= What needs to be done =
Down to the last line, reproduce the records exactly.

= Material supplied =
_____
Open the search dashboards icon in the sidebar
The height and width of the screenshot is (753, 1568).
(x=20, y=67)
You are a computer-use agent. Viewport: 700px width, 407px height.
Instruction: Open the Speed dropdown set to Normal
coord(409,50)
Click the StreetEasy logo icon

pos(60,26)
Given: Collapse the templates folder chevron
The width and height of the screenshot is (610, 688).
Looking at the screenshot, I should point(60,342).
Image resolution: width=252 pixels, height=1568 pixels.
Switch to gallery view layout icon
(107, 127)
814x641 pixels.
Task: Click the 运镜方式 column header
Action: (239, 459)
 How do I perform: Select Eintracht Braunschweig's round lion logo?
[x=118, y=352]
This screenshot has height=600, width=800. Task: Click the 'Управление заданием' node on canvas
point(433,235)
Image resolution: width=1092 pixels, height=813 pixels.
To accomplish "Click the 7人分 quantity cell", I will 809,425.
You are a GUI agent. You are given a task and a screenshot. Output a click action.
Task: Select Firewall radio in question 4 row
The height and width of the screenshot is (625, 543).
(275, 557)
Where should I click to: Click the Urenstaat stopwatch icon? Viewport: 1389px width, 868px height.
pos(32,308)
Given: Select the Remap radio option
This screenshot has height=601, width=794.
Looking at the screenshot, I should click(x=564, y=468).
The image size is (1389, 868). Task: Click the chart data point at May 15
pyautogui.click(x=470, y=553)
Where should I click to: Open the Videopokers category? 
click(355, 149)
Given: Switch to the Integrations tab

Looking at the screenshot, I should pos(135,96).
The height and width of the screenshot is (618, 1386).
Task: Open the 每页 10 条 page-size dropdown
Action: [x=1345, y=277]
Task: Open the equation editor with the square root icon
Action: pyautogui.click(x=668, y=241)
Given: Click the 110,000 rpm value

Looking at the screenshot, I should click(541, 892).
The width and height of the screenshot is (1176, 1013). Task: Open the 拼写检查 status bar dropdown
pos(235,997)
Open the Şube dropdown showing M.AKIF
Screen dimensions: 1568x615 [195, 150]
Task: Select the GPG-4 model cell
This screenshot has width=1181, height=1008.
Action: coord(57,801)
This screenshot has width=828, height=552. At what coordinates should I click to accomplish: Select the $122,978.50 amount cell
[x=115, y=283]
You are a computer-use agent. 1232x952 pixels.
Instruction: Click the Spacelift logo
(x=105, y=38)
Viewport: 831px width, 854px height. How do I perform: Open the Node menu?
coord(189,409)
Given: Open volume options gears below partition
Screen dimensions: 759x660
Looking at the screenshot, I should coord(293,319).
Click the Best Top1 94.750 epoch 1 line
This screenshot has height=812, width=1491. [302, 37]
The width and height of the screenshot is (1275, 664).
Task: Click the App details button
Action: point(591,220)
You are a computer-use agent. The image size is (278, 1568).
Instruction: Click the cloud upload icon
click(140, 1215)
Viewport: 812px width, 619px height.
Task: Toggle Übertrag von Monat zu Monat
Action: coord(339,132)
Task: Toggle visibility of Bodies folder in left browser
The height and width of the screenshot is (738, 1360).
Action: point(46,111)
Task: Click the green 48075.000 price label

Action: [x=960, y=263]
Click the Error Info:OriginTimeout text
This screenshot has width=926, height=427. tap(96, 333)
_____
= Solution to the exercise =
Open the search dashboards icon in the sidebar
The height and width of the screenshot is (753, 1568).
(x=20, y=67)
You are a computer-use agent. Viewport: 700px width, 407px height.
Instruction: Open the Speed dropdown set to Normal
coord(409,50)
Click the StreetEasy logo icon

pos(60,26)
Given: Collapse the templates folder chevron
The width and height of the screenshot is (610, 688).
Looking at the screenshot, I should point(60,342).
Image resolution: width=252 pixels, height=1568 pixels.
Switch to gallery view layout icon
(107, 127)
814x641 pixels.
Task: Click the 运镜方式 column header
Action: (239, 459)
 How do I perform: Select Eintracht Braunschweig's round lion logo?
[x=118, y=352]
This screenshot has height=600, width=800. Task: Click the 'Управление заданием' node on canvas
point(433,235)
Image resolution: width=1092 pixels, height=813 pixels.
To accomplish "Click the 7人分 quantity cell", I will 809,425.
You are a GUI agent. You are given a task and a screenshot. Output a click action.
Task: Select Firewall radio in question 4 row
The height and width of the screenshot is (625, 543).
(275, 557)
Where should I click to: Click the Urenstaat stopwatch icon? Viewport: 1389px width, 868px height.
pos(32,308)
Given: Select the Remap radio option
This screenshot has height=601, width=794.
Looking at the screenshot, I should click(x=564, y=468).
The image size is (1389, 868). Task: Click the chart data point at May 15
pyautogui.click(x=470, y=553)
Where should I click to: Open the Videopokers category? 
click(355, 149)
Given: Switch to the Integrations tab

Looking at the screenshot, I should pos(135,96).
The height and width of the screenshot is (618, 1386).
Task: Open the 每页 10 条 page-size dropdown
Action: [x=1345, y=277]
Task: Open the equation editor with the square root icon
Action: pyautogui.click(x=668, y=241)
Given: Click the 110,000 rpm value

Looking at the screenshot, I should click(541, 892).
The width and height of the screenshot is (1176, 1013). Task: Open the 拼写检查 status bar dropdown
pos(235,997)
Open the Şube dropdown showing M.AKIF
Screen dimensions: 1568x615 [195, 150]
Task: Select the GPG-4 model cell
This screenshot has width=1181, height=1008.
Action: coord(57,801)
This screenshot has width=828, height=552. At what coordinates should I click to accomplish: Select the $122,978.50 amount cell
[x=115, y=283]
You are a computer-use agent. 1232x952 pixels.
Instruction: Click the Spacelift logo
(x=105, y=38)
Viewport: 831px width, 854px height. How do I perform: Open the Node menu?
coord(189,409)
Given: Open volume options gears below partition
Screen dimensions: 759x660
Looking at the screenshot, I should coord(293,319).
Click the Best Top1 94.750 epoch 1 line
This screenshot has height=812, width=1491. [302, 37]
The width and height of the screenshot is (1275, 664).
Task: Click the App details button
Action: point(591,220)
You are a computer-use agent. The image size is (278, 1568).
Instruction: Click the cloud upload icon
click(140, 1215)
Viewport: 812px width, 619px height.
Task: Toggle Übertrag von Monat zu Monat
Action: coord(339,132)
Task: Toggle visibility of Bodies folder in left browser
The height and width of the screenshot is (738, 1360).
Action: point(46,111)
Task: Click the green 48075.000 price label

Action: [x=960, y=263]
Click the Error Info:OriginTimeout text
This screenshot has width=926, height=427. tap(96, 333)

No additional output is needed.